O apoio militar à Ucrânia tem demonstrado a verdadeira incapacidade europeia de gerir um conflito. Qualquer pacote de apoio militar demora semanas para reunir consenso. É exemplo disso o acordo para o envio de carros de combate, ou então a ainda não decisão do envio de aviões de combate. Ou então os pacotes de sanções à Rússia. São já 10 conjuntos e quase sem resultados. Talvez esta incapacidade seja propositada ou até tenha objectivos políticos obscuros, mas não nos esqueçamos que continuam a morrer civis e militares, e os cidadãos europeus não podem compactuar com este declínio de valores ocidentais.

Uma implicação potencial de um Exército Europeu comum é que poderia levar a uma redução da dependência dos Estados Unidos para o apoio militar. Isto poderia potencialmente pressionar a relação transatlântica, particularmente se os Estados Unidos perceberem que os seus interesses já não estão alinhados com os da Europa. Pelo contrário, um Exército Europeu comum poderia também conduzir a uma Europa mais forte e mais independente, o que poderia beneficiar a relação transatlântica a longo prazo.

Para abordar as potenciais implicações nas relações transatlânticas, será importante que a Europa e os Estados Unidos mantenham linhas abertas de comunicação e trabalhem para assegurar que os seus interesses se mantenham alinhados. Isto poderia envolver o estabelecimento de directrizes claras para a cooperação e coordenação militar, bem como a criação de mecanismos para a resolução de desacordos e conflitos.

O tema do Exército Europeu está muito longe de ser resolvido. E seja qual for a decisão, entretanto torna-se fundamental que os políticos Europeus consigam dar passos intermédios em assuntos prioritários, pois independentemente da decisão final, estes serão o pilar do futuro. A promoção de uma maior unidade e cooperação entre os estados-membros, assim como a capacidade de responder aos desafios de segurança, tanto dentro como fora das suas fronteiras, são apenas dois dos pilares a assegurar. Será igualmente importante assegurar que a solução futura esteja estreitamente integrada com as instituições existentes da União Europeia, tais como o Serviço Europeu de Acção Externa e a Agência Europeia de Defesa, assim como a Política Comum de Segurança e Defesa.

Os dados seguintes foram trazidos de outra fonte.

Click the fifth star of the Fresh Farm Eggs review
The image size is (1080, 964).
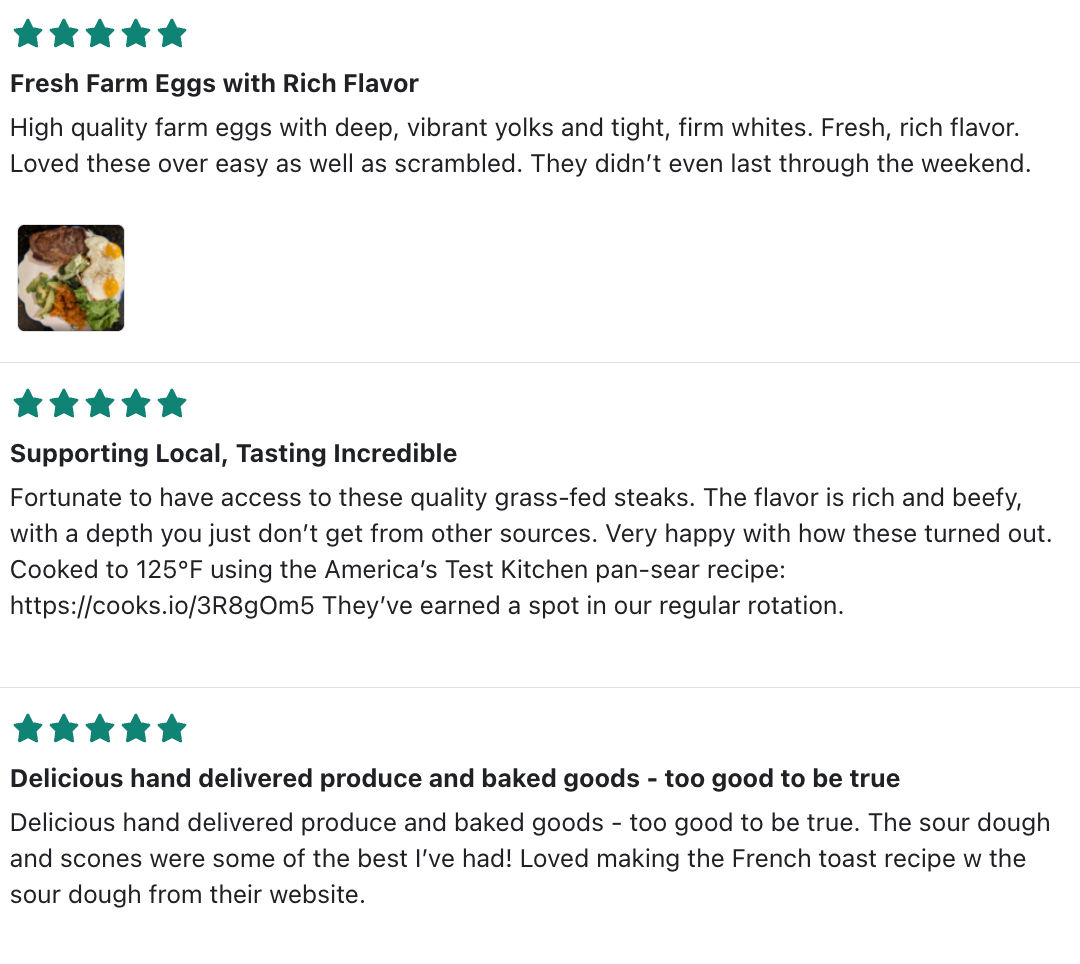click(x=172, y=34)
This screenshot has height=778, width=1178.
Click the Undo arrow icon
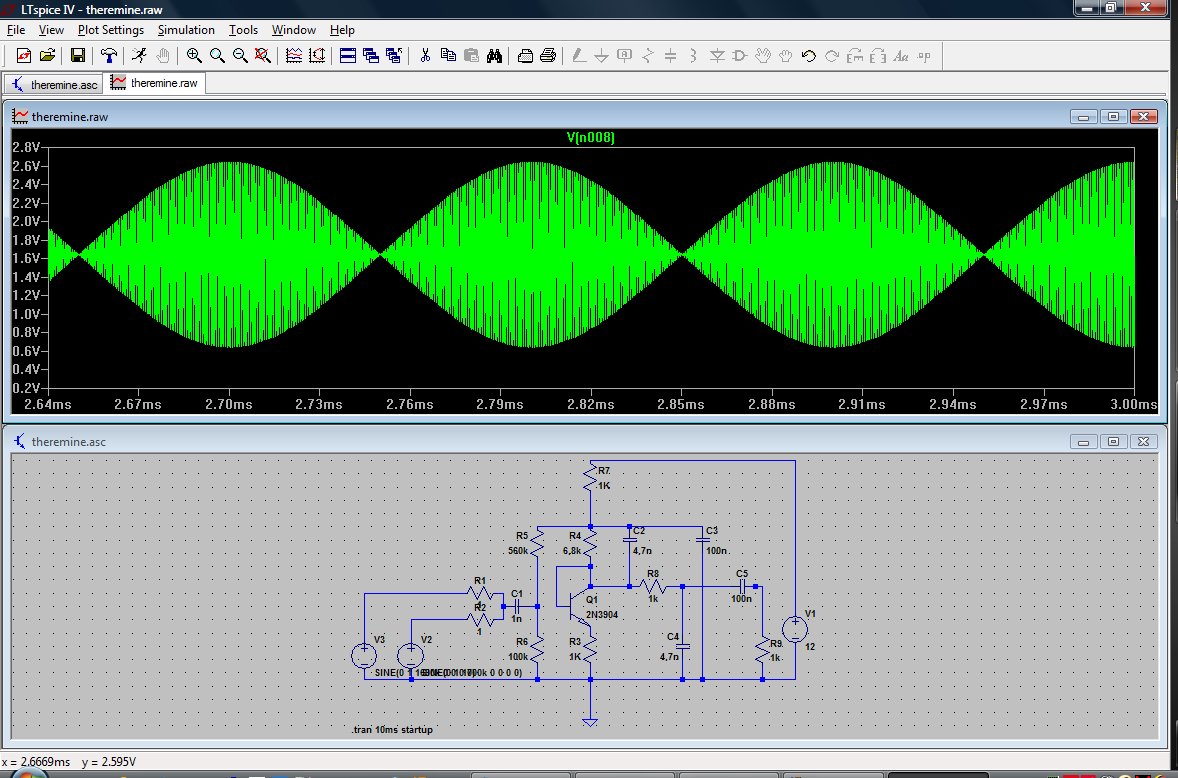click(x=808, y=56)
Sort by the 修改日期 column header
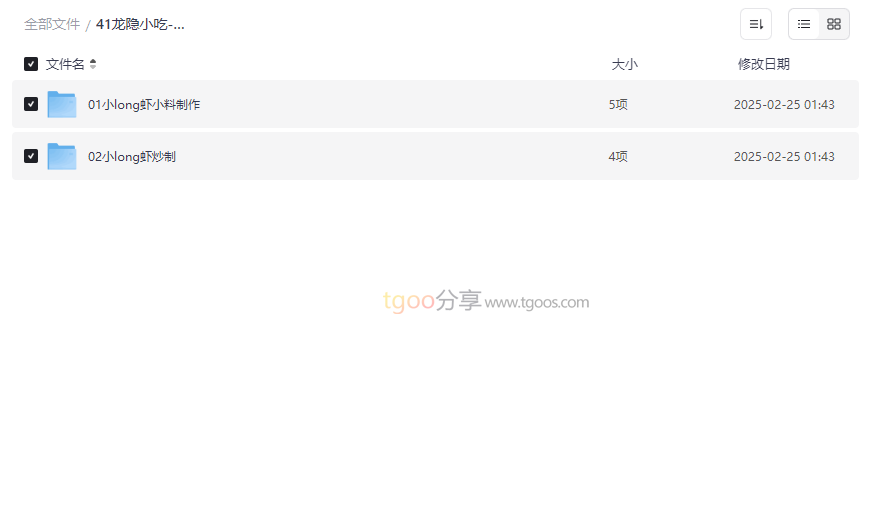The width and height of the screenshot is (874, 514). pyautogui.click(x=763, y=64)
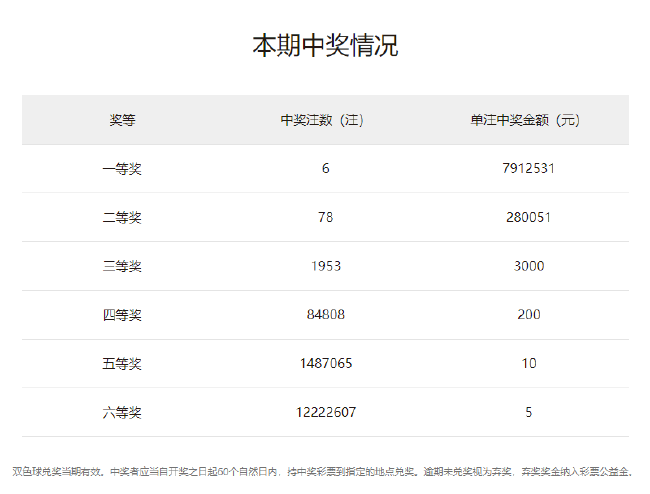Click the second prize amount 280051
Image resolution: width=650 pixels, height=494 pixels.
tap(528, 217)
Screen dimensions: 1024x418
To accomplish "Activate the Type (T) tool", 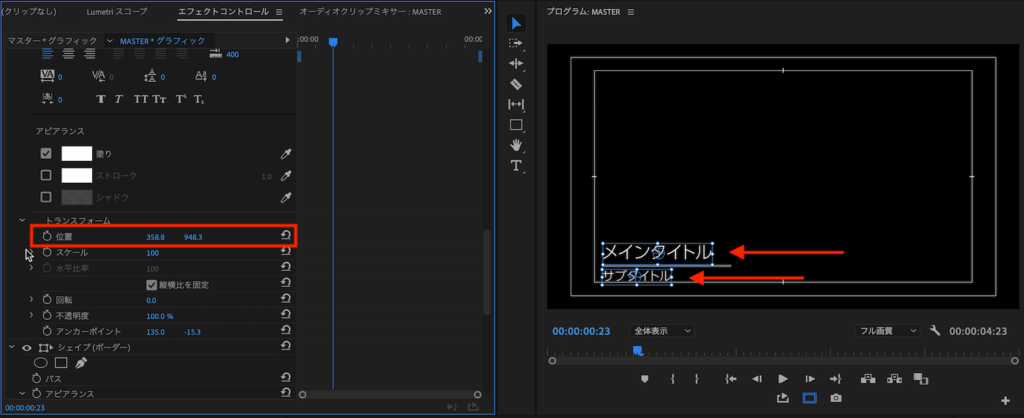I will click(516, 165).
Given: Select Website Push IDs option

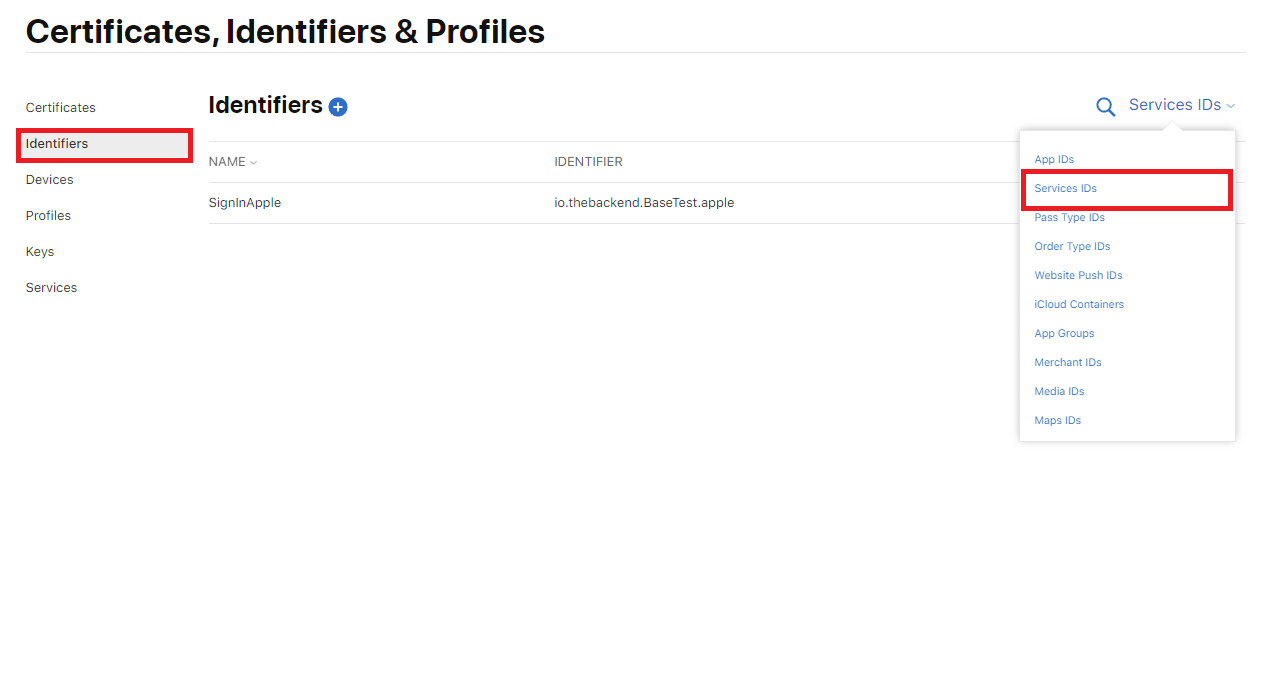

Dos diferentes pilares, um que não pode voltar a ser descurado é o da Indústria de Defesa. Não sendo de ignorar o valor acrescentado que traz à economia Europeia, tal como o respectivo desenvolvimento tecnológico e criação de emprego, a guerra na Ucrânia veio demonstrar como os Estados devem ser auto suficientes neste domínio, e uma Europa mais forte será uma Europa que está preparada para futuros desafios e que não depende de terceiros.

Numa conclusão pessoal, acredito que o contexto geoestratégico está a ser profundamente alterado. A solução para este tema passará por uma solução intermédia entre a actual NATO e um futuro Exército Europeu. A temática é complexa e exige um profundo debate, com ações imediatas. Enquanto se debate o tema, e será discussão para vários anos, os diferentes Estados têm de cumprir com os valores de investimento acordados na Cimeira de Gales e também investir fortemente na Indústria de Defesa. Não pode é a Europa continuar a ser governada com base em pressupostos pacifistas, quando nas suas fronteiras tem dois Estados altamente belicistas.